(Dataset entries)
*** Block opens ***
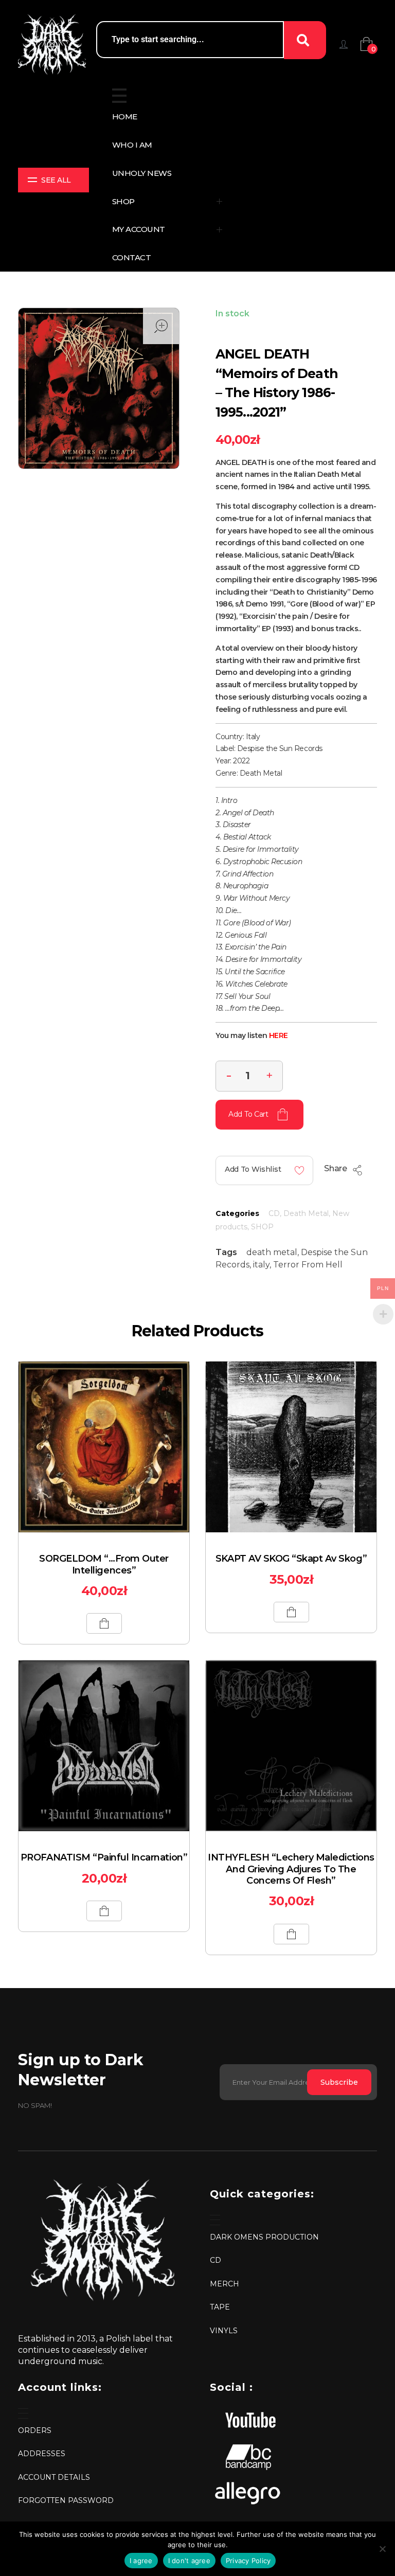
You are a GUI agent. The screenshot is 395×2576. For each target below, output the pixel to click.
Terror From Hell (308, 1264)
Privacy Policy (248, 2560)
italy (261, 1264)
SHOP (262, 1226)
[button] (269, 1074)
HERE (278, 1035)
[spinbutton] (249, 1076)
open (161, 326)
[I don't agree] (382, 2549)
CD (274, 1213)
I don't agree (189, 2560)
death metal (271, 1252)
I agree (141, 2560)
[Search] (305, 40)
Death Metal (306, 1213)
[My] (343, 44)
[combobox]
*** Block closes ***
▶ [PROBLEM REQUIREMENTS]: In the records above, locate the line that contains "death metal (271, 1252)". Repeat it and every line after it, exactly, and nothing else.

▶ [RESULT FOR THIS EXERCISE]:
death metal (271, 1252)
I agree (141, 2560)
[Search] (305, 40)
Death Metal (306, 1213)
[My] (343, 44)
[combobox]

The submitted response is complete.